Tuesday, 11 August 2015

The Haitian Play

from Spike EP on Vimeo.


Film Notes
“Voodoo Macbeth” Excerpt
from We Work Again (1937)
Production Company: U.S. Works Progress Administration. Transfer Note: Copied from a 35mm positive preprint preserved by the National Archives and Records Administration. Running Time: 4 minutes.

Featured in Treasures from American Film Archives: Encore Edition.

It had long been assumed that no sound or moving images survived from Orson Welles’s legendary “Voodoo Macbeth,” the Federal Theatre Project’s 1936 Harlem stage production of Shakespeare’s play, set in Haiti with an African American cast. But priceless historical footage can turn up within unlikely places. This long-forgotten record of the first professional play staged by Orson Welles was found in another film, the U.S. government-produced We Work Again, a Depression-era documentary on African American employment.

Orson Welles was twenty years old when he directed the Macbeth seen here. The offer came from his early mentor John Houseman, who had been appointed head of the Negro Theatre Unit of the WPA’s Federal Theatre Project. (The $23.86 per week salary was not an inducement. Welles’s radio voice already earned him a thousand dollars a week, much of which he spent on the production.) After mounting two newly commissioned plays by African Americans, the Negro Theatre Unit was looking to produce a “classical” play with a black cast. Welles’s concept—which he credited to his wife, Virginia Nicolson—was to move Macbeth from medieval Scotland to nineteenth-century Haiti and the court of Henri Christophe (1767?–1820), the former slave who proclaimed himself “King Henry I.” Key to the transposition, as Welles put it at the time, was that “the witch element in the play falls beautifully into the supernatural atmosphere of Haitian voodoo.” If few of the available black actors had experience with blank verse, that was all the better to Welles, who, throughout his career, made Shakespeare less highbrow, often by way of massive textual changes. After a long four-month rehearsal, Macbeth opened at the Lafayette Theater (7th Ave. at 133rd St.) on April 14, 1936.

Captured on film are the production’s final minutes: the arrival of the conquering army disguised as “Birnam Wood,” Macbeth’s death at the hands of Macduff, and “th’ usurper’s cursèd head” mounted “upon a pole.” The off-screen narrator of We Work Again could not be more wrong in telling us that “every line in the play has remained intact.” For those who know Shakespeare’s text well, the concluding moment is jolting.
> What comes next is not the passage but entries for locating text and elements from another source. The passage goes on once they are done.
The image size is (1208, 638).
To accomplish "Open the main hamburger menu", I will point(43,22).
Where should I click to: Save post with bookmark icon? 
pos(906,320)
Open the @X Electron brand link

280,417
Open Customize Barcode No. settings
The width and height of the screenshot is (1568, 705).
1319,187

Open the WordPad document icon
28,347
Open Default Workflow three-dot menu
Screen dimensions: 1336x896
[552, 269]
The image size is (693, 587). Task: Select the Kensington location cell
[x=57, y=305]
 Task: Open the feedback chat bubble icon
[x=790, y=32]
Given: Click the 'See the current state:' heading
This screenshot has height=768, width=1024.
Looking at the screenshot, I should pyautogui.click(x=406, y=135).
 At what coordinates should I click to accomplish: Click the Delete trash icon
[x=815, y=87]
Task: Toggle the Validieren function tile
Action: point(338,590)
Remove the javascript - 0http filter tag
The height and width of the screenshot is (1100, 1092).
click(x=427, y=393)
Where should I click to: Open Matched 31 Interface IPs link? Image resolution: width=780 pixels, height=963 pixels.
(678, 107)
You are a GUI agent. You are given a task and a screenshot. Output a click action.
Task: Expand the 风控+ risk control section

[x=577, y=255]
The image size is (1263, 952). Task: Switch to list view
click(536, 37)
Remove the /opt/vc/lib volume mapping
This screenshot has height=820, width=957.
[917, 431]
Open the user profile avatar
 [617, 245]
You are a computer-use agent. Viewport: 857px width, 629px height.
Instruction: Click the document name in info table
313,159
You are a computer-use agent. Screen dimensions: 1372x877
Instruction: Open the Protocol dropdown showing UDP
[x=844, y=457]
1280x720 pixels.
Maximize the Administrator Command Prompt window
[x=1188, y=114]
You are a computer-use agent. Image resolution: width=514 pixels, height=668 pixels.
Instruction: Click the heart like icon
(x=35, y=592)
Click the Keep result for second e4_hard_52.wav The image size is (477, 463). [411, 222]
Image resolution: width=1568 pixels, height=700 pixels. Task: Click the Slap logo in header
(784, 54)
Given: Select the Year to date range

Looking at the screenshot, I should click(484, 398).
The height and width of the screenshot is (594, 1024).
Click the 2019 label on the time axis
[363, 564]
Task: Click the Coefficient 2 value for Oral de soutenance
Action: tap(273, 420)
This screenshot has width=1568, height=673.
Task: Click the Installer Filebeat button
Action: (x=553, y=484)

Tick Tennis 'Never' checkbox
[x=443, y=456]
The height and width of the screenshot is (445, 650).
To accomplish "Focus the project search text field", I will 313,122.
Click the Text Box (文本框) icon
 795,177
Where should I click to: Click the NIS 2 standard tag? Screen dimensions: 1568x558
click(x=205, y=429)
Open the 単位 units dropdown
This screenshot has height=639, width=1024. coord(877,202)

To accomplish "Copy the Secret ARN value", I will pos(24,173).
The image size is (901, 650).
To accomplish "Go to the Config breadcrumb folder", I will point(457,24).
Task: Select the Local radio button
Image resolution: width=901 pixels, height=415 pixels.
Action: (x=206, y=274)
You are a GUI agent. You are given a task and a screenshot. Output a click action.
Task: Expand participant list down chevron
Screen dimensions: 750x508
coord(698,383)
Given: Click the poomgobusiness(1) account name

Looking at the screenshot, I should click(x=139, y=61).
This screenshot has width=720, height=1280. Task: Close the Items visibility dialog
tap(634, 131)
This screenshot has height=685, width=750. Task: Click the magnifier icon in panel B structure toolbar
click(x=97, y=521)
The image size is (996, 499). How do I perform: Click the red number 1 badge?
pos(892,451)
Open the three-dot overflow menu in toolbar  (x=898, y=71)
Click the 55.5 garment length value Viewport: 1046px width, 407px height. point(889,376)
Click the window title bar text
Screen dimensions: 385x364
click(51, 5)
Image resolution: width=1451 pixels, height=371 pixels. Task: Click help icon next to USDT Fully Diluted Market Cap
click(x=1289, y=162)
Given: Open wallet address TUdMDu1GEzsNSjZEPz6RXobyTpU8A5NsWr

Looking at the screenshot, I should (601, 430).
Welles brings back a character often cut altogether, the witch queen Hecate, transforms her into a man (played by Eric Burroughs), and gives him a final line—taken from the first act—reaffirming the witches’ power: “The charm’s wound up!”

Welles’s version thus ends not with the reestablishment of political order but with the return of repressed instincts. Macbeth is played by six-foot-four-inch Jack Carter, who had experience on Broadway in Porgy and experience in jail for murder. “The end, which is always somewhat confused,” commented Jean Cocteau after seeing the production, is transformed “into a superb ballet of ruin and death.”

Some mainstream reviewers carped about Welles’s alterations of Shakespeare, or chided the black voices for lacking “poetry.” However, even Brooks Atkinson in the New York Times conceded that “as an experiment in Afro-American showmanship the Macbeth merited the excitement that rocked the Lafayette last night. If it is witches you want, Harlem knows how to overwhelm you with their fury and phantom splendor.” Black reviewers saw something more, an African American–cast play that was neither stereotypical “folklore” nor a slick musical: Roi Ottley in Harlem’s Amsterdam News wrote, “In Macbeth the negro has been given an opportunity to discard the bandana and burnt-cork casting to play a universal character.” The play sold out its sixty-four-perfomance Harlem run (during which Welles reached voting age), with seats given away for each Monday’s performance on presentation of relief cards. Maurice Ellis, seen here as Macduff, took over the title role when the production went on national tour—overcoming the challenges facing a 110-member African American company moving through segregated cities. —Scott Simmon

Further Reading
The fullest account of the production is in Simon Callow’s Orson Welles: The Road to Xanadu (1995, Viking Press).